The huge crowds in Harare have given a quasi-democratic veneer to the army’s intervention, backing its assertion that it is merely effecting a constitutional transfer of power, rather than a plain coup, which would entail a diplomatic backlash.
Despite the euphoria, some Mugabe opponents are uneasy about the prominent role played by the military, and fear Zimbabwe might be swapping one army-backed autocrat with another, rather than allowing the people to choose their next leader.
“The real danger of the current situation is that having got their new preferred candidate into State House, the military will want to keep him or her there, no matter what the electorate wills,” former education minister David Coltart said.
The United States, a long-time Mugabe critic, said it was looking forward to a new era in Zimbabwe, while President Ian Khama of neighbouring Botswana said Mugabe had no diplomatic support in the region and should resign at once.
WHO IS ‘THE CROCODILE’?
Emmerson Mnangagwa, elected as the new leader of Zimbabwe’s ruling political party and positioned to take over as the country’s leader, has engineered a remarkable comeback using skills he no doubt learned from his longtime mentor, President Robert Mugabe.
Mnangagwa served for decades as Mugabe’s enforcer — a role that gave him a reputation for being astute, ruthless and effective at manipulating the levers of power.
A leading government figure since Zimbabwe’s independence in 1980, he became vice president in 2014 and is so widely known as the “Crocodile” that his supporters are called Team Lacoste for the brand’s crocodile logo.
The 75-year-old “is smart and skillful, but will he be a panacea for Zimbabwe’s problems? Will he bring good governance and economic management? We’ll have to watch this space,” said Piers Pigou, southern Africa expert for the International Crisis Group.
Mugabe unwittingly set in motion the events that led to his own downfall, firing his vice president on November 6. Mnangagwa fled the country to avoid arrest. He has not been seen in public but is believed to be back in Zimbabwe.
Mnangagwa joined the fight against white minority rule in Rhodesia while still a teen in the 1960s. As one of the earliest guerrilla fighters against Ian Smith’s Rhodesian regime, he was captured, tortured and convicted of blowing up a locomotive in 1965.
Sentenced to death by hanging, he was found to be under 21, and his punishment was commuted to 10 years in prison. He was jailed with other prominent nationalists including Mugabe.
While imprisoned, Mnangagwa studied through a correspondence school. After his release in 1975, he went to Zambia, where he completed a law degree. Soon he went to newly independent Marxist Mozambique, where he became Mugabe’s assistant and bodyguard.
When Zimbabwe achieved independence in 1980, Mnangagwa was appointed minister of security. He directed the merger of the Rhodesian army with Mugabe’s guerrilla forces and the forces of rival nationalist leader Joshua Nkomo. Ever since, he has kept close ties with the military and security forces.
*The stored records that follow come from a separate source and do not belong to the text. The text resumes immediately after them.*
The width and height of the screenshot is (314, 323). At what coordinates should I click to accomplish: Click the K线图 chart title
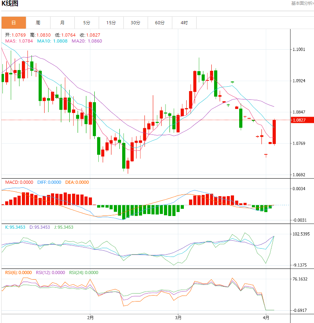point(10,4)
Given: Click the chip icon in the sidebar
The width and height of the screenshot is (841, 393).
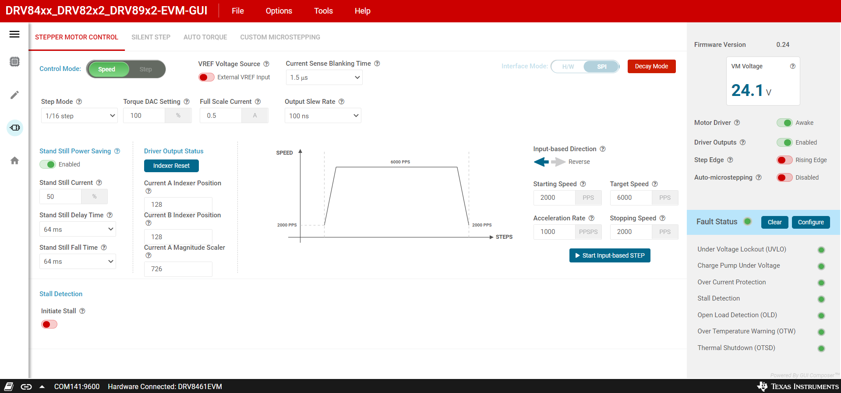Looking at the screenshot, I should [x=14, y=62].
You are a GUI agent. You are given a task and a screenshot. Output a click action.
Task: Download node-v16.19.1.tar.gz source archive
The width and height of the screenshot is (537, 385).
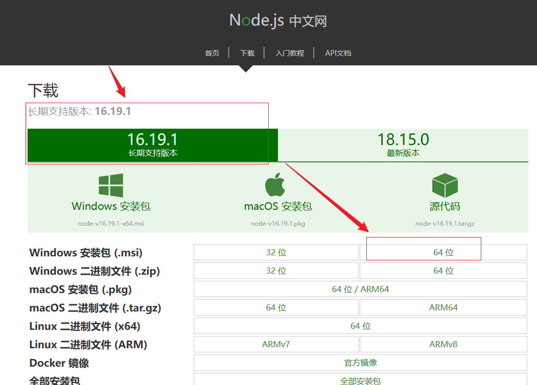(x=444, y=223)
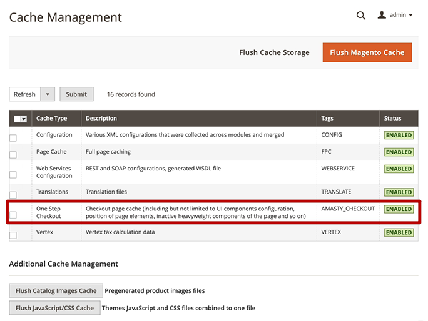
Task: Select the Web Services Configuration checkbox
Action: coord(13,175)
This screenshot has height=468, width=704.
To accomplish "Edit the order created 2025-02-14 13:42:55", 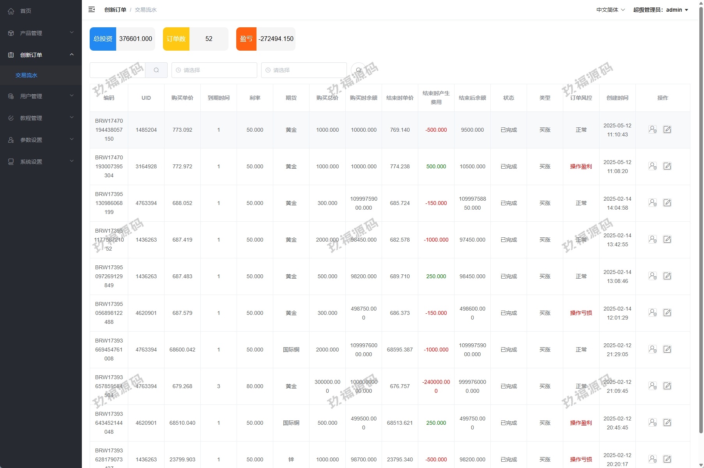I will pyautogui.click(x=667, y=239).
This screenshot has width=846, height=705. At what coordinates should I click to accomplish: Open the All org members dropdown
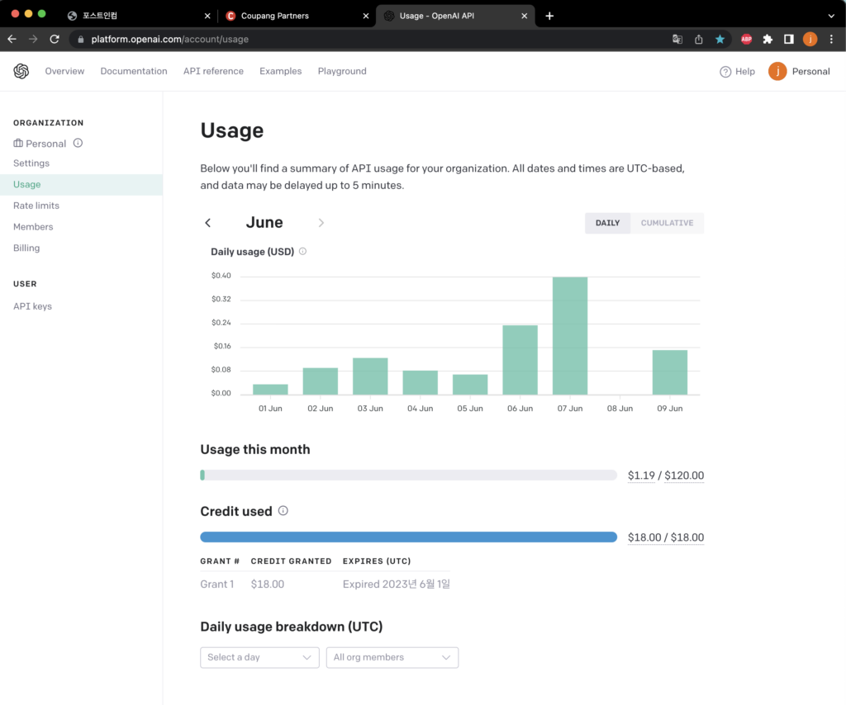[392, 657]
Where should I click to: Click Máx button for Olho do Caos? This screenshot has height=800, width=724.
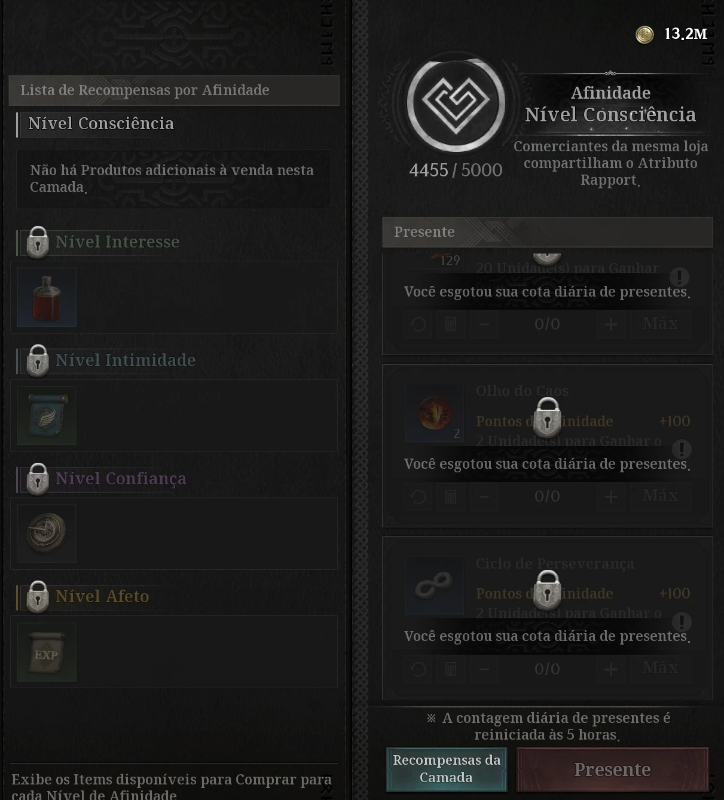[661, 496]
In 1983, Mugabe launched a brutal campaign against Nkomo’s supporters that became known as the Matabeleland massacres.
He is reputed to have amassed a considerable fortune and was named in a United Nations investigation into exploitation of mineral resources in Congo and has been active in making Harare a significant diamond trading centre.
In recent years, Mnangagwa has promoted himself as an experienced leader who will bring stability to Zimbabwe. But his promises to return Zimbabwe to democracy and prosperity are viewed with skepticism by many experts.
“Despite his claims to be a business-friendly reformer, Zimbabweans know Mnangagwa is the architect of the Matabeland massacres and that he abetted Mugabe’s looting of the country,” says Todd Moss, Africa expert for the Centre for Global Development.
“Mnangagwa is part of its sad past, not its future.”